For each of the classes below, write the abstraction function and representation invariant, referring to the source code provided in the hw3/problem1 package of your project.
1. IntQueue1
2. IntQueue2
Below are several snapshots of an IntQueue2 object's internal state at different points in a program. Which snapshots are equivalent to each other at the abstract level? In other words, partition the snapshots into groups based on which are identical to each other from the client's perspective.
Below are signatures for various methods and constructors. For each, state and justify in 1-2 sentences (per problem) whether the method or constructor could possibly expose the representation, given the information available. Explain any assumptions you made.
1. public int solveEquations(int x, int y, int z)
2. public String[] decode(boolean slowly)
3. private Date myBirthday()
4. public String toString()
5. public Iterator<Integer> elements()
6. public Deck(List<Card> cards)

Building a Graph

Definitions and Terminology

In the rest of this assignment you will design a directed labeled multi-graph and write tests for it, but you will not implement it.

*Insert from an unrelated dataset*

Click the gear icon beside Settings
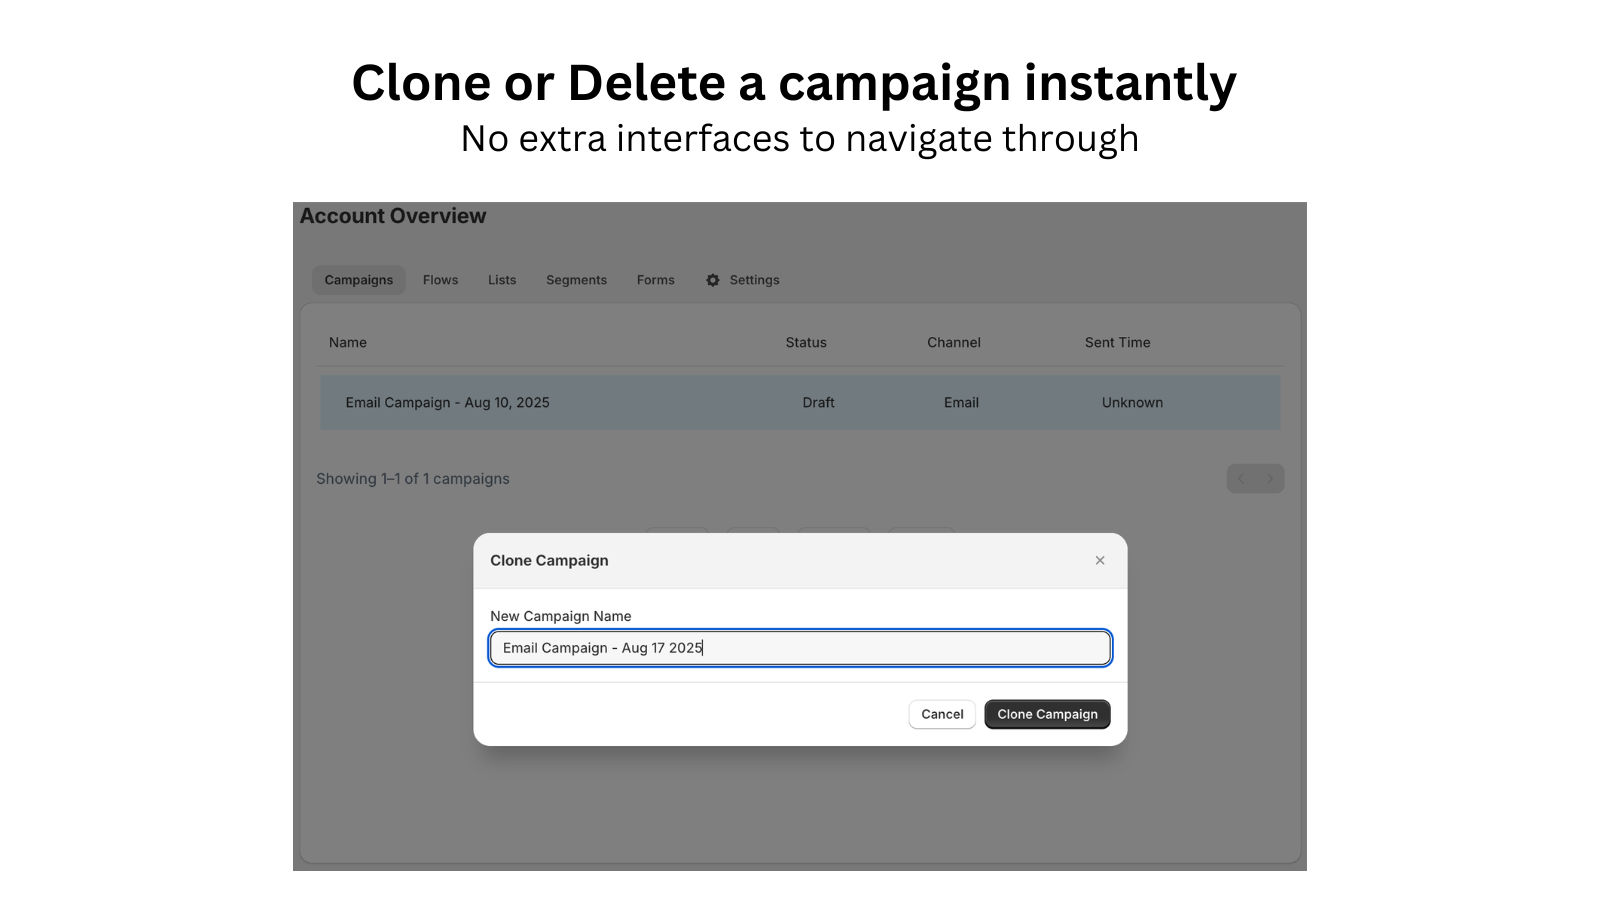 [712, 280]
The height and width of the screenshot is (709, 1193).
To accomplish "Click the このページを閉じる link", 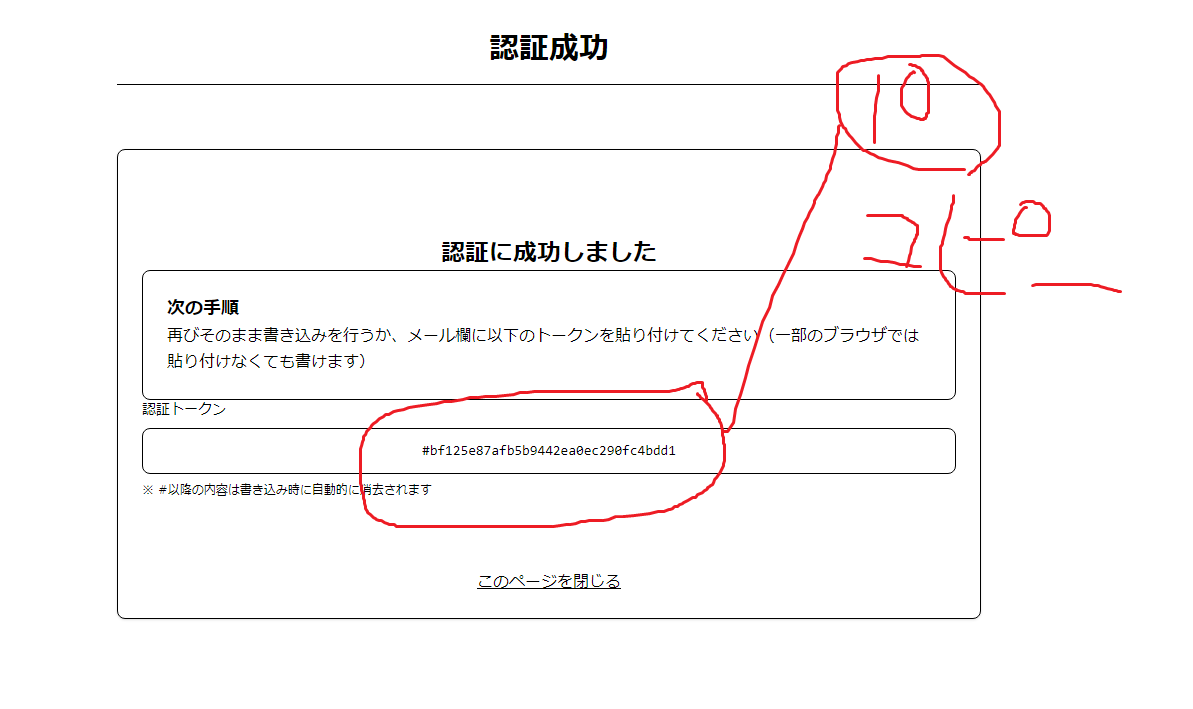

A graph is a collection of nodes (also called vertices) and edges. Each edge connects two nodes. In a directed graph, edges are one-way: an edge e = ⟨A,B⟩ indicates B that is directly reachable from A. To indicate that B is directly reachable from A and A from B, a directed graph would have edges ⟨A,B⟩ and ⟨B,A⟩.

The children of node B are the nodes to which there is an edge from B. In Fig. 1, the children of B are A and C. Similarly, the parents of B are the nodes from which there is an edge to B. In Fig. 1, B has only one parent, A.

A path is a sequence of edges ⟨node1,node2⟩, ⟨node2,node3⟩, ⟨node3,node4⟩, .... In other words, a path is an ordered list of edges, where an edge to some node is immediately followed by an edge from that node. In Fig. 1, one possible path is ⟨B,A⟩,⟨A,B⟩,⟨B,C⟩. This path represents traveling from B to A to B to C. A path may traverse a particular edge any number of times.

Figure 1: A simple directed graph with four nodes.

Figure 2: A directed multigraph.

Figure 2: A directed labeled multigraph.

In a multigraph, there can be any number of edges (zero, one, or more) between a pair of nodes. Fig. 2 shows a multigraph with 2 edges from A to C.

In a labeled graph (Fig. 3), every edge has a label containing information of some sort. Labels are not unique: multiple edges may have the same label. A multigraph can contain two "identical" edges with the same starting point, ending point, and label. For this project, you you may decide whether or not to allow identical edges in your hw4 Graph specification — that is, you decide whether to specify a multigraph or an ordinary graph. (Whatever you decide, make sure it is clearly documented so clients understand how they can use your ADT.)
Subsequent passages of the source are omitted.